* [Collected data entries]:
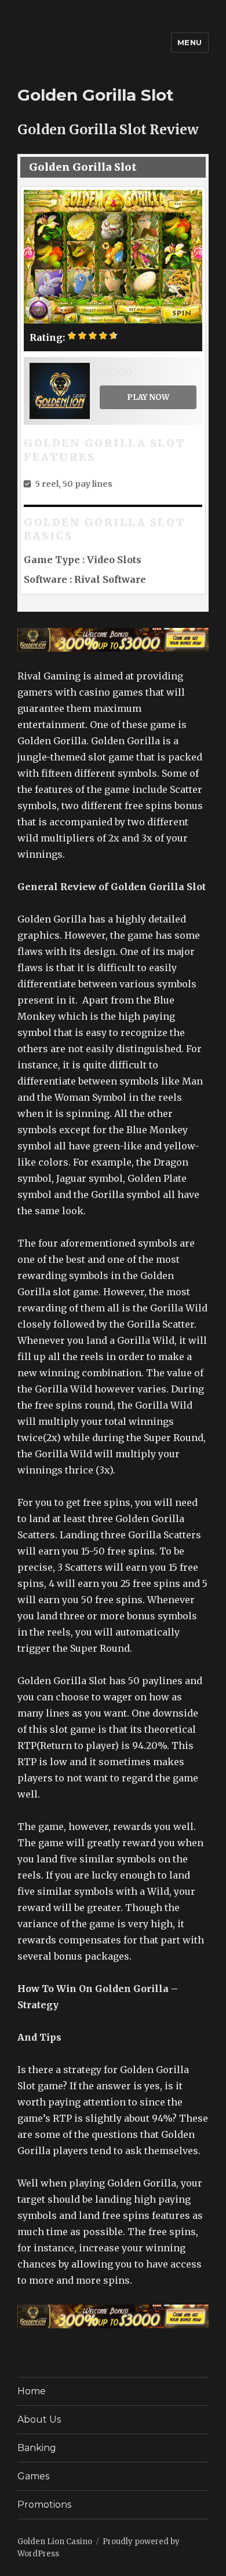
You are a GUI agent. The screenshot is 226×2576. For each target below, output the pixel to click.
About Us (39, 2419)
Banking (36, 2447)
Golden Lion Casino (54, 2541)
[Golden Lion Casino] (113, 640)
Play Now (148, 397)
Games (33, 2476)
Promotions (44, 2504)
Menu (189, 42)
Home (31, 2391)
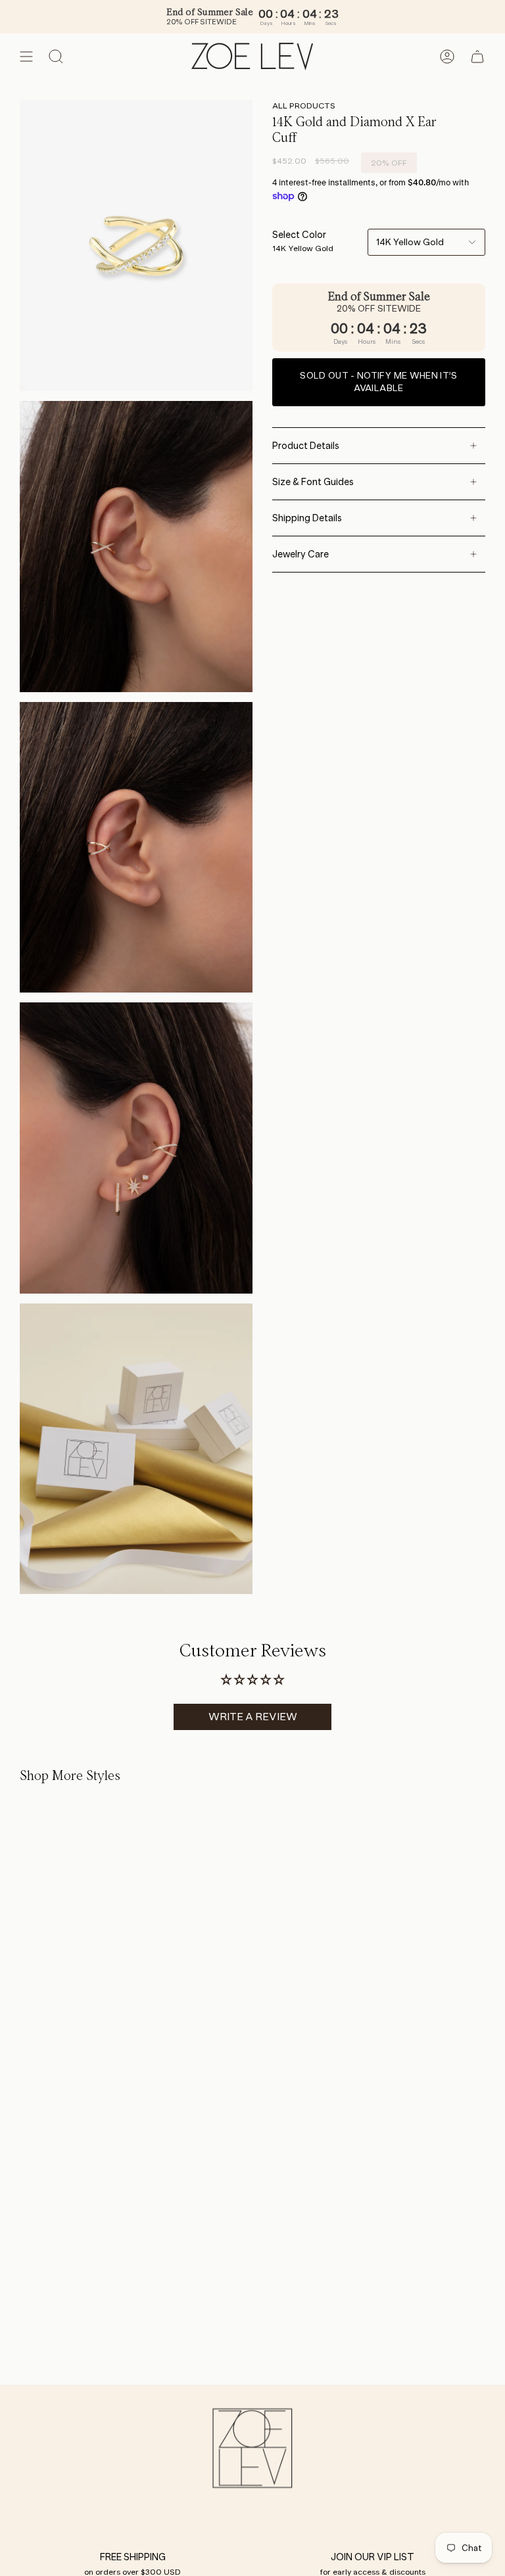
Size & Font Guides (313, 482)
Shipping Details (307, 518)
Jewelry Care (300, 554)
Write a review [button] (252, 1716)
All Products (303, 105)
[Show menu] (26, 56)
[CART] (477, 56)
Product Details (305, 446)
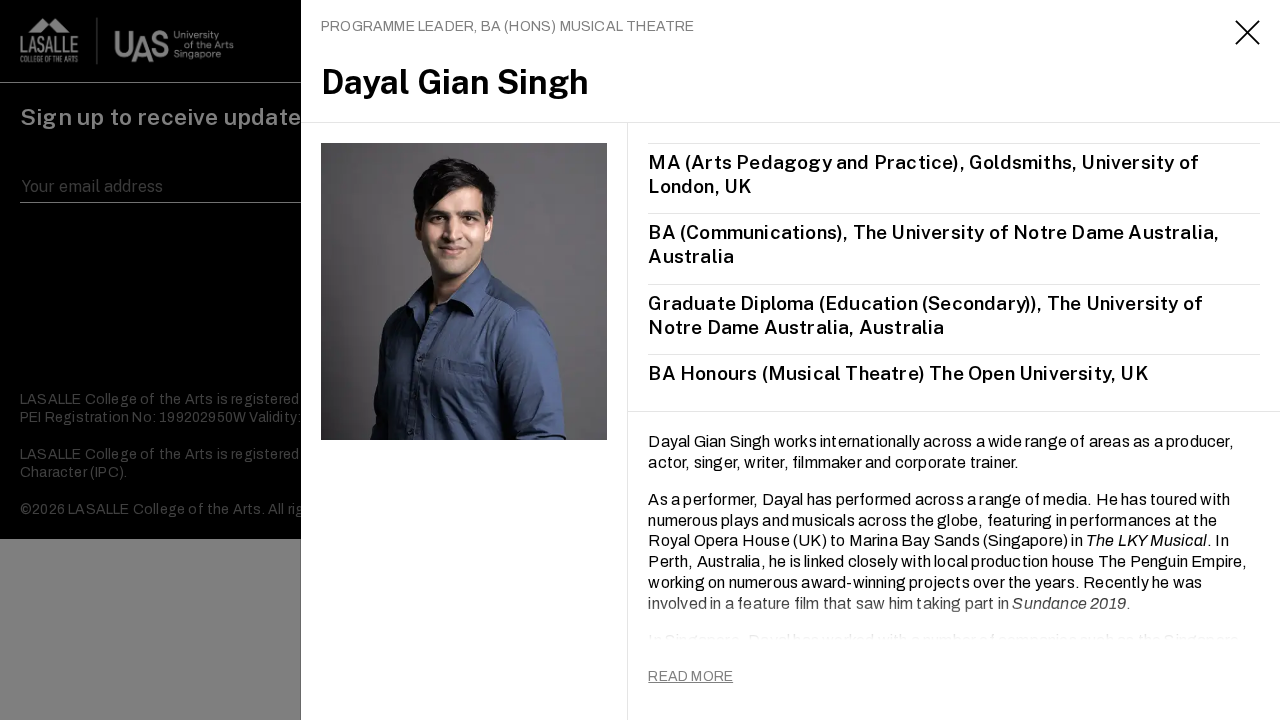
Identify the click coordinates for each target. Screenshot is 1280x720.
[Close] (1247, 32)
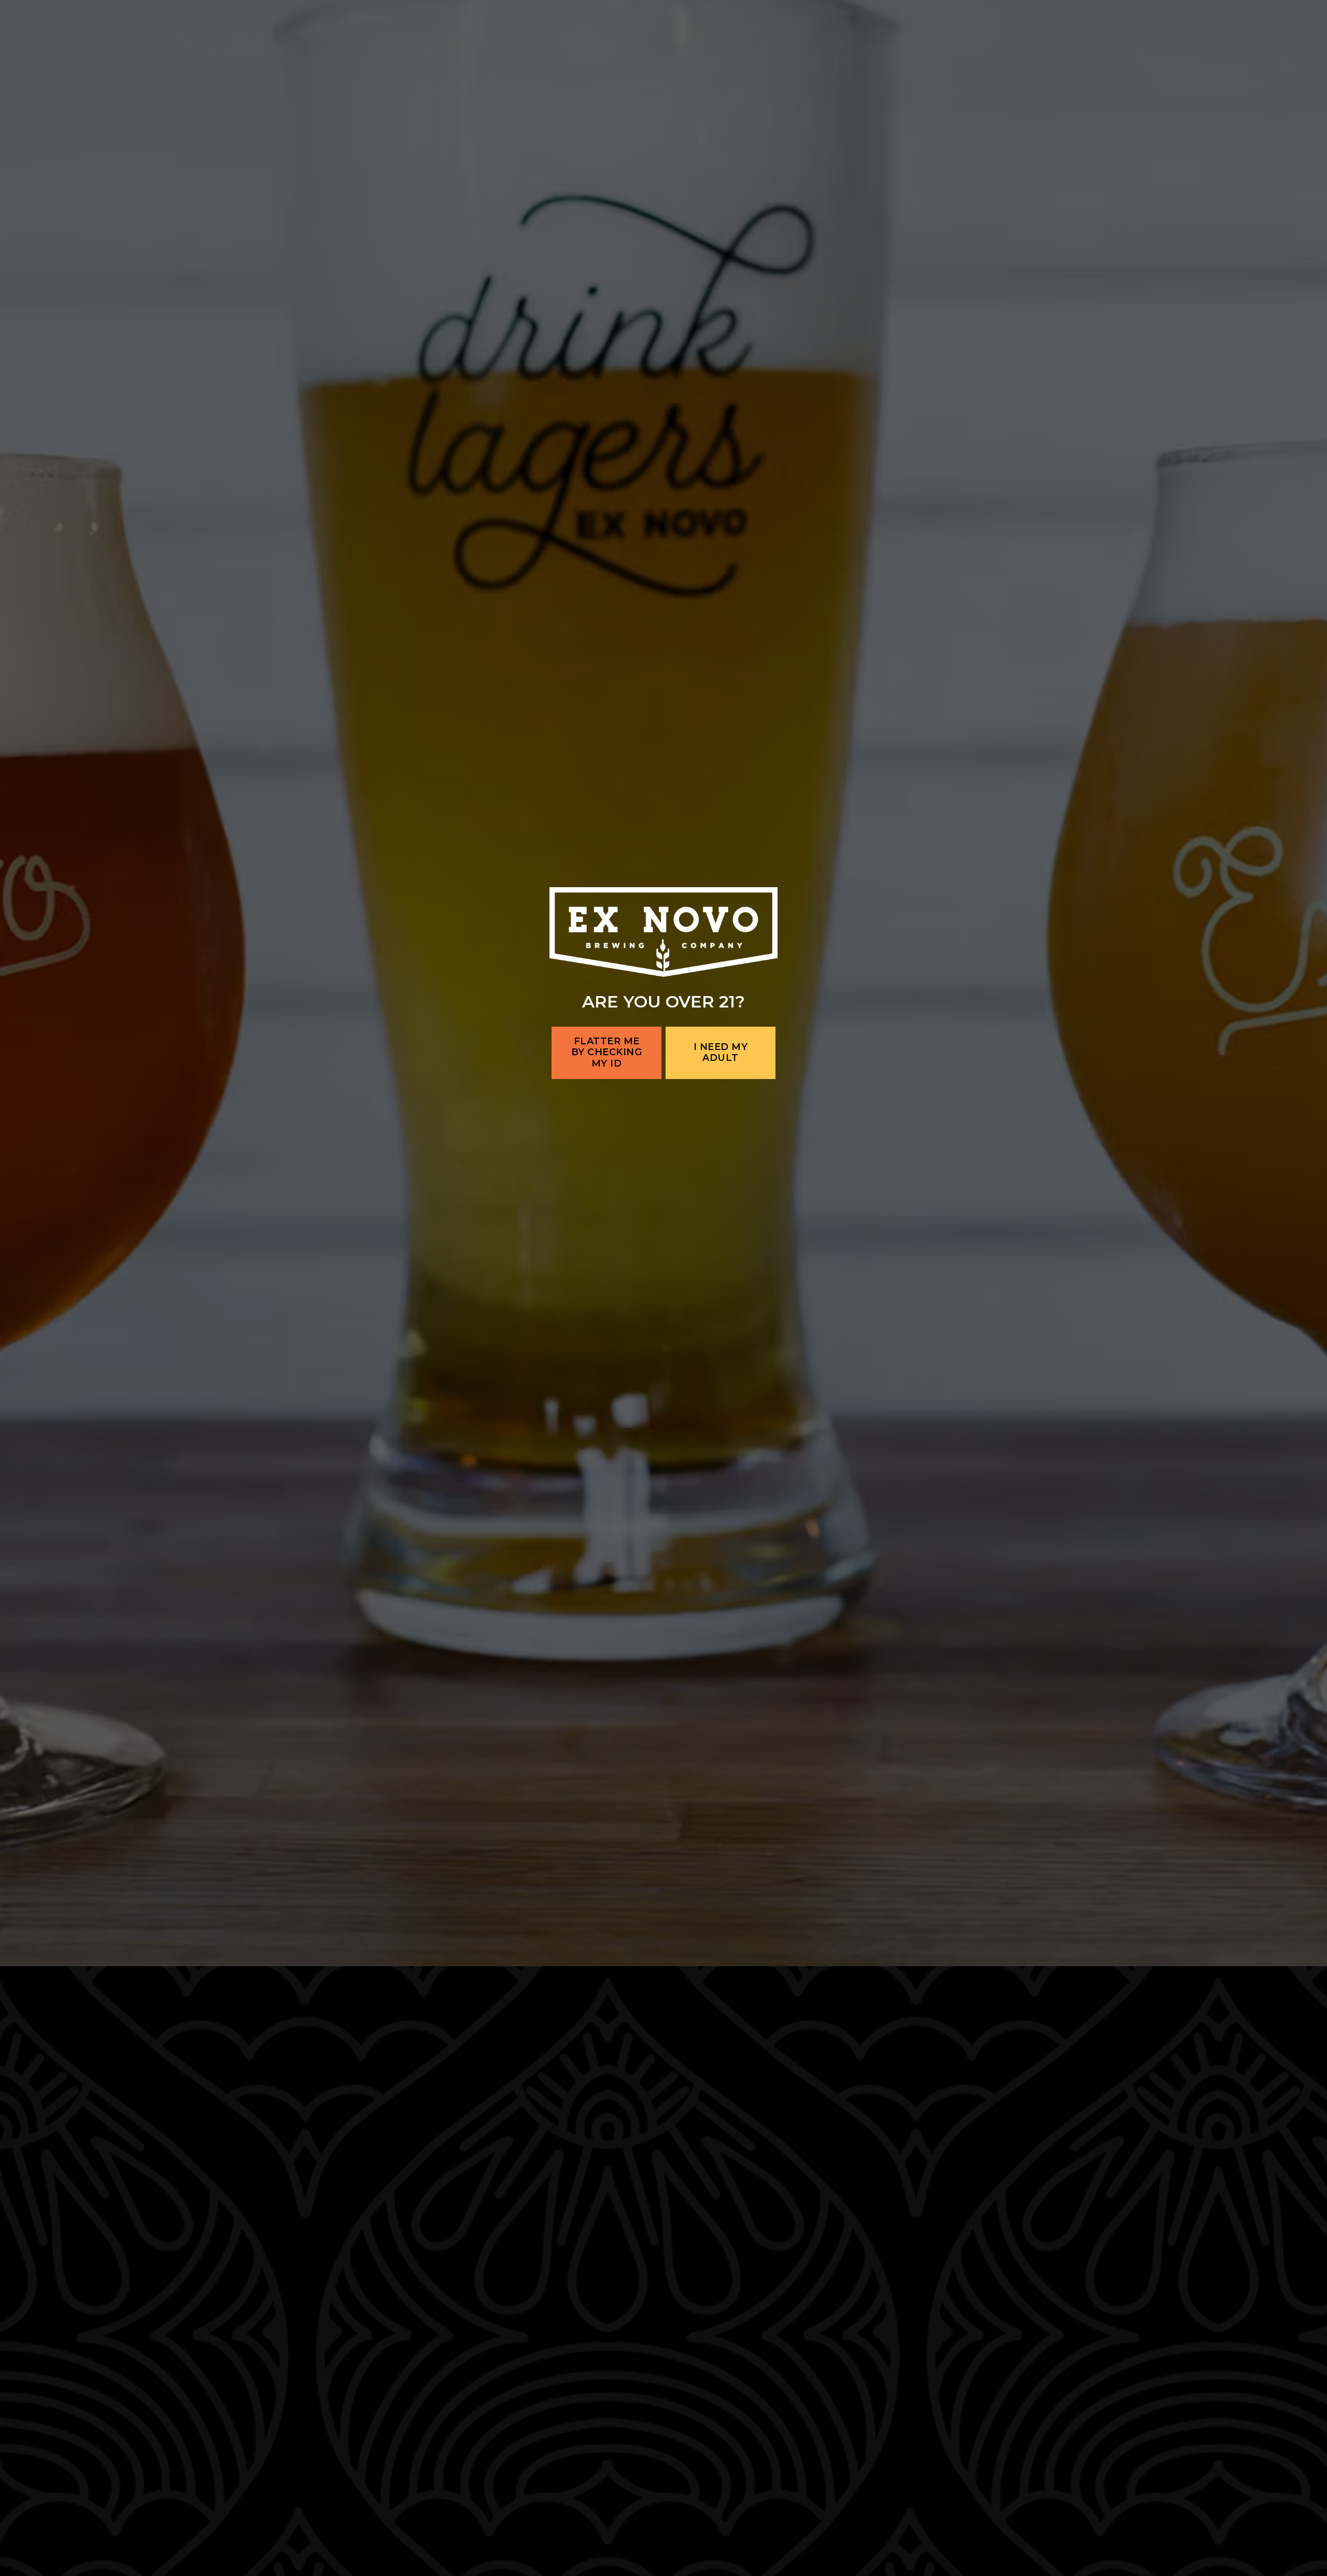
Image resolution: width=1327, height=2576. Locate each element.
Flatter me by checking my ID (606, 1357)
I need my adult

* [EXERCISE BRIEF]: Give again, word for word, every line from the top of the data above to the line holding "Image resolution: width=1327, height=2576.", inclusive, with the pictures left out.

* [RESULT OF THIS EXERCISE]:
You are a GUI agent. The screenshot is 226×2576. For each target below, output the pixel to click.
About Us (39, 2419)
Banking (36, 2447)
Golden Lion Casino (54, 2541)
[Golden Lion Casino] (113, 640)
Play Now (148, 397)
Games (33, 2476)
Promotions (44, 2504)
Menu (189, 42)
Home (31, 2391)
Size & Font Guides (313, 482)
Shipping Details (307, 518)
Jewelry Care (300, 554)
Write a review [button] (252, 1716)
All Products (303, 105)
[Show menu] (26, 56)
[CART] (477, 56)
Product Details (305, 446)
Identify the click coordinates for each target. Screenshot is 1280x720.
[Close] (1247, 32)
Image resolution: width=1327, height=2576. Locate each element.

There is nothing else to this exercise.